Genes in closed chromatin display the highest levels of selection at synonymous sites
Although historically the synonymous substitution rate (dS or Ks) has been used as a measure of the rate of mutation, there is increasing evidence that selection may be occurring at synonymous sites . To investigate the potential role of any selection on synonymous sites in the disparity between dS and other measures of mutation, we analysed the rates of divergence observed across intron-exon boundaries . As shown in Figure 2, the rates of intronic divergence in open regions of the genome are comparable to those observed at corresponding exonic, fourfold degenerate sites. This would suggest that genes in open chromatin display little if any evidence for selection at their synonymous bases. However, genes in closed chromatin display markedly higher rates of divergence at their intronic sites than at corresponding fourfold degenerate sites. Genes in closed chromatin therefore, unlike those in open, display strong evidence for synonymous site selection.
As previously shown, open regions of the genome are particularly gene dense whereas closed regions are relatively gene poor . Consequently, the use of dS as a measure of mutation rate may be appropriate for a large proportion of genes. However, the use of dS as a surrogate measure of mutation rate for genes in closed chromatin will lead to the under-estimation of the true mutation rate in these regions and also the miscalculation of the levels of selection when used to measure dN/dS.
Exonic Splice Enhancers and RNA secondary structure
It has been proposed that synonymous sites may experience constraint because they play a role in controlling splicing or RNA stability . For example, synonymous sites may be part of an exonic splice enhancer (ESE) motif or lead to a more stable base-paired RNA that is less susceptible to degradation. Although codon usage bias (resulting from unequal abundances of tRNAs and subsequent selection at synonymous sites in favour of codons corresponding to the most abundant tRNAs) has also been proposed as an explanation of synonymous site selection, the evidence for this in mammals is weak . We therefore looked at the distribution of each predicted ESE motif across chromatin categories to see if their relative densities could explain the high levels of synonymous selection in closed chromatin. The density of a large proportion of ESE hexamers (44%) displayed a significant negative correlation with chromatin structure. However, given the base composition of ESE hexamers and coding regions across chromatin categories, we actually observed far fewer hexamers displaying a negative correlation than we would expect by chance (66%). This is because coding sequence base composition is itself correlated with chromatin structure and ESEs also show biases in their base composition. As shown in Figure 5A, excluding all sites from coding regions that overlap a predicted ESE hexamer leads to only a small increase in the rate of transitions observed at fourfold degenerate sites. Consequently, either there are many ESE motifs that are yet to be determined, or selection at synonymous sites is at most only partly the result of exonic splice enhancers.

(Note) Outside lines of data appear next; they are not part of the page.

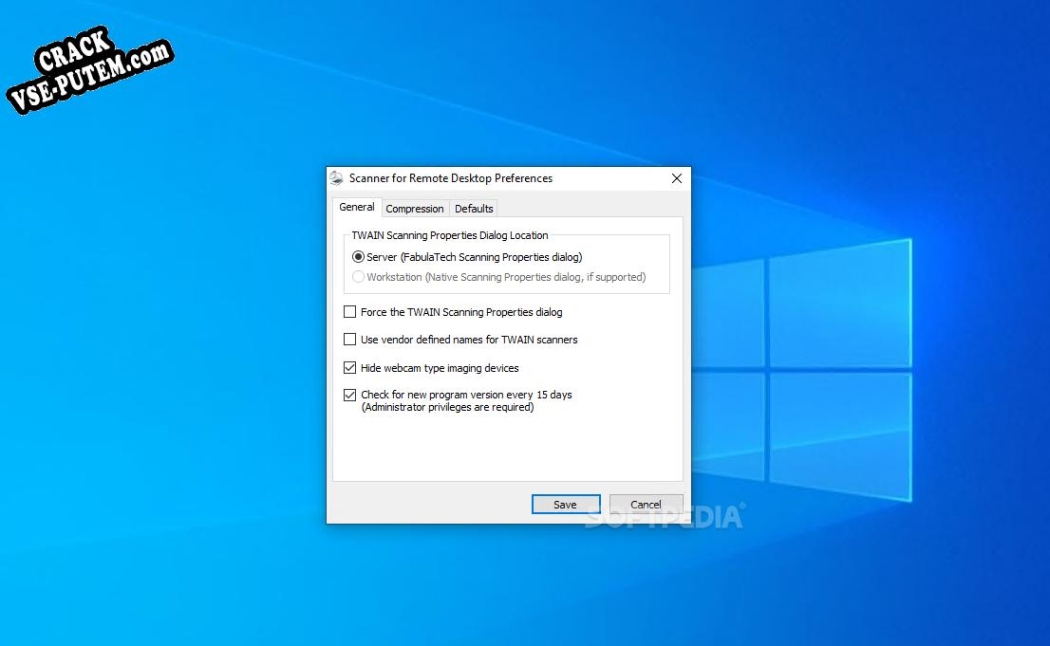Cancel the preferences dialog
Screen dimensions: 1050x646
click(646, 504)
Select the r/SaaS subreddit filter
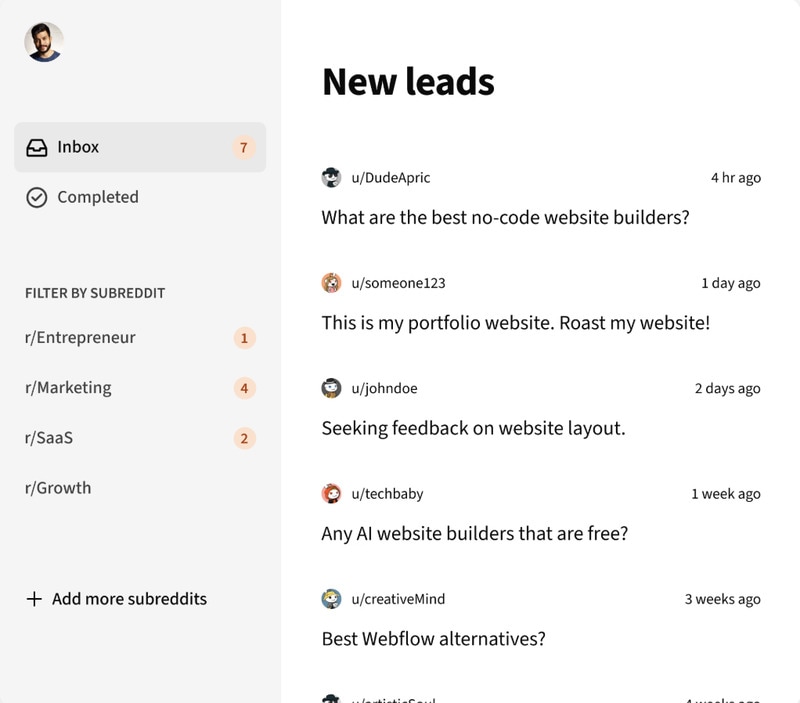Screen dimensions: 800x703 point(49,438)
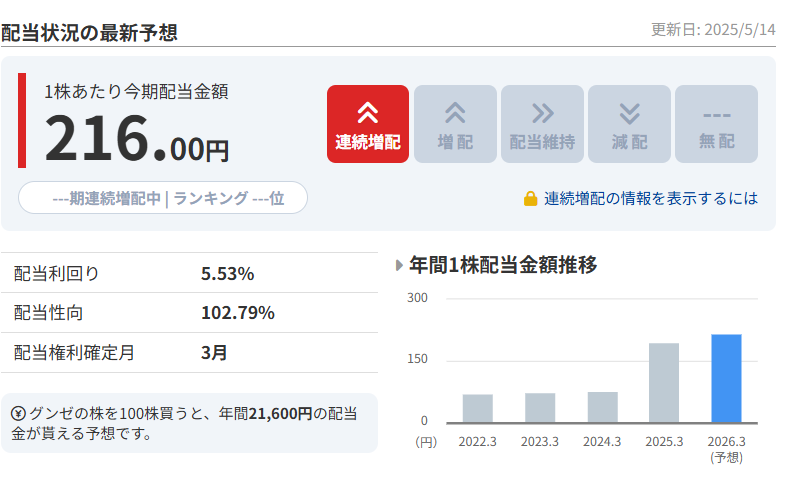The height and width of the screenshot is (479, 785).
Task: Click the 配当利回り 5.53% row
Action: tap(189, 274)
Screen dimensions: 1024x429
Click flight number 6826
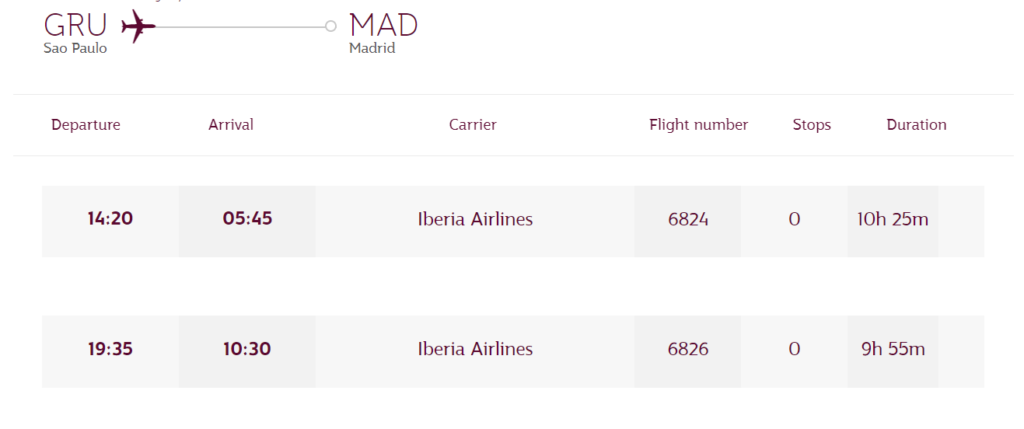688,350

We also compared the distribution of gene types across chromatin categories. If genes whose RNA structure is important were preferentially located in closed chromatin we may expect an over-representation of non-protein coding genes in closed regions. As shown in figures 5C+D, certain classes of non-protein coding genes are indeed over-represented in closed chromatin (rRNAs and snRNAs), while the distribution of other types of genes such as miRNAs and snoRNAs show no relationship with chromatin structure.
Further analysis is therefore required to determine why protein coding genes in closed regions of the genome display such comparatively high levels of selection at their synonymous sites. If it is indeed because of a requirement for a more stable secondary structure, then we may expect that the predicted stability of mRNAs from closed regions would be greater than those in open . Future tests of this kind may help determine the reasons behind the enrichment of selection at synonymous sites in closed chromatin observed in this study.

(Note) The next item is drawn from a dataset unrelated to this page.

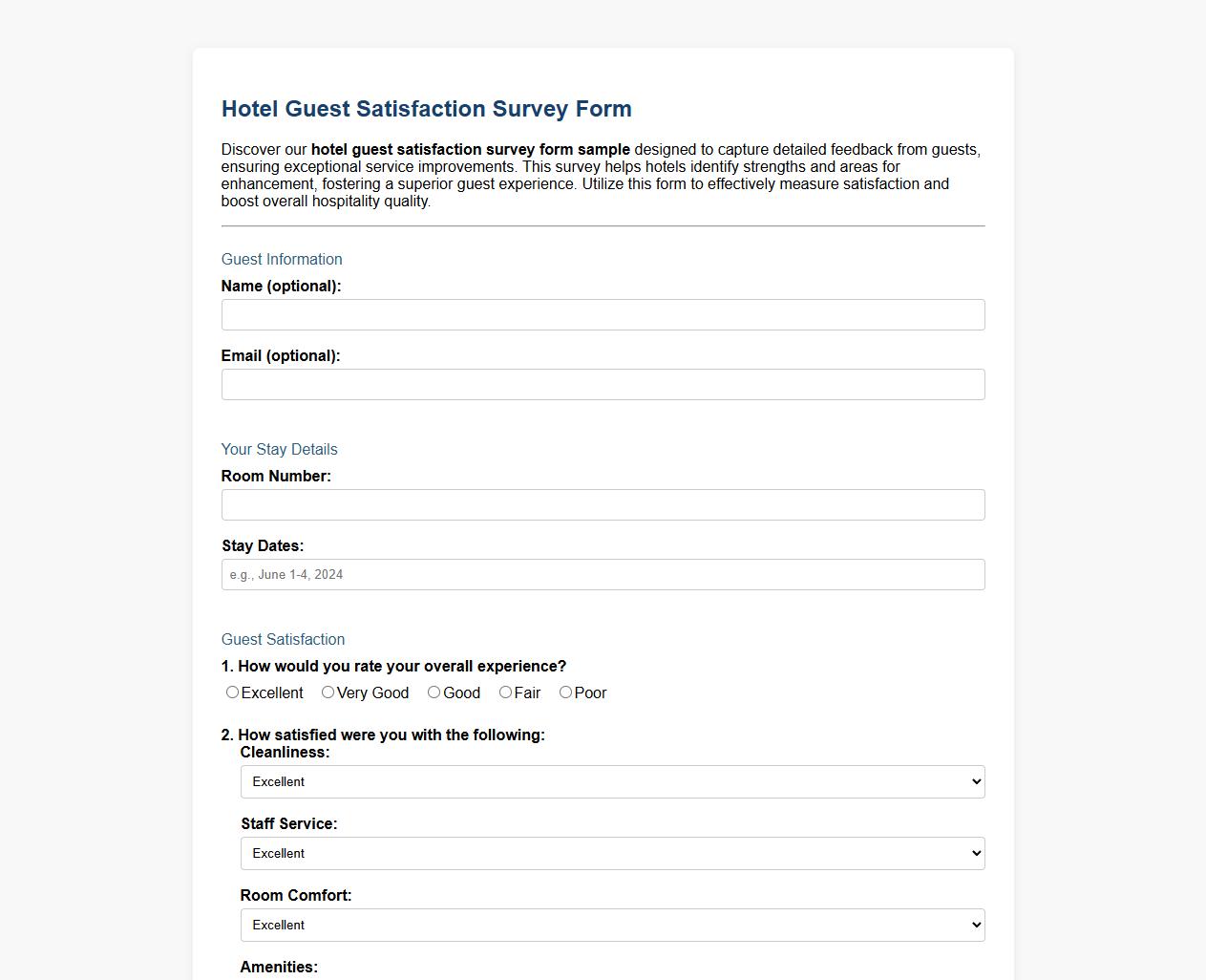Click the Amenities label text
The height and width of the screenshot is (980, 1206).
coord(278,967)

We have shown that rates of mutation (intergenic, intronic and ancient repeat divergence as well as SNP density) and synonymous selection are correlated with chromatin structure. Regions of open chromatin display the lowest mutation rates and the least constraint at the synonymous sites of genes. Consequently previous observations of mutational hotspots in the human genome, high mutation rates around classes of genes involved in extracellular communication, the low dN/dS observed in housekeeping genes and the clustering of genes with similar divergence levels can all also be associated with chromatin structure. These correlations are observed despite the relatively low resolution of the chromatin dataset. The average length of the clones used in this analysis was 146 kb but the average human exon is approximately a thousand times smaller than this. There is consequently a disparity between the DNA regions whose rate of change we are measuring and the regions whose chromatin structure is known. The ability to measure chromatin structure at a higher resolution in the future may help increase the strength of these observed correlations.

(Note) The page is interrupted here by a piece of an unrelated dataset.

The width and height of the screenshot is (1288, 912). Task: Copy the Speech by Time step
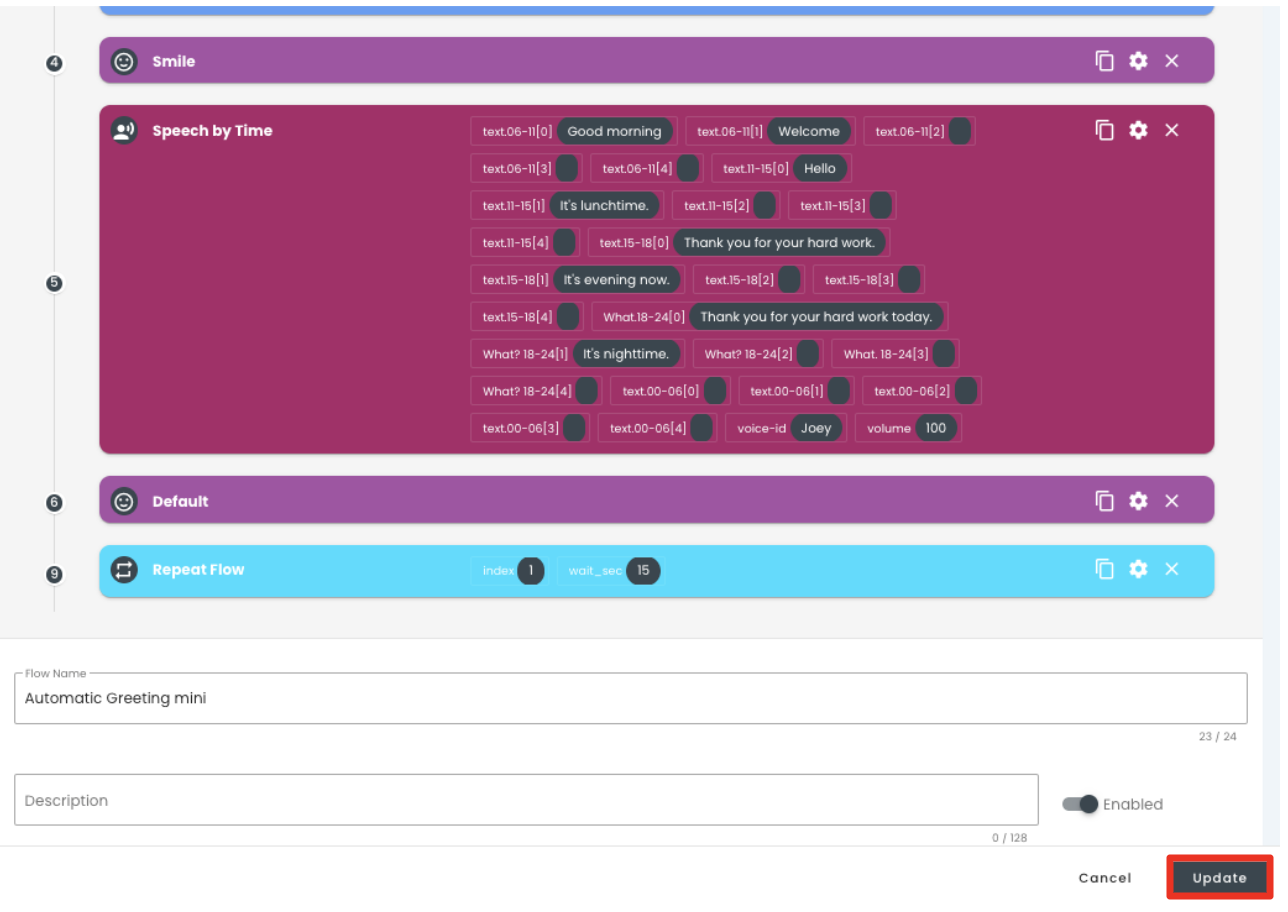[1105, 130]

We believe the lower background mutation rate observed in open regions of the genome in this study is likely to be a result of these regions being more accessible to repair mechanisms. Indeed it is known that sites of transcription-coupled repair are clustered in the gene dense (and therefore) open chromatin regions of the genome , that chromatin remodelling is a precursor to DNA repair, and that efficient DNA lesion detection is associated with relaxed chromatin structures [22–24]. However, contrary to mutation rate, we believe it unlikely that chromatin structure mediates selection on synonymous sites directly. Rather, it is more likely that genes that display a high level of selection at their synonymous sites are preferentially located in closed regions of the genome. It may be that these genes in general require especially tight transcriptional regulation, with a consequence being they are less accessible for DNA repair.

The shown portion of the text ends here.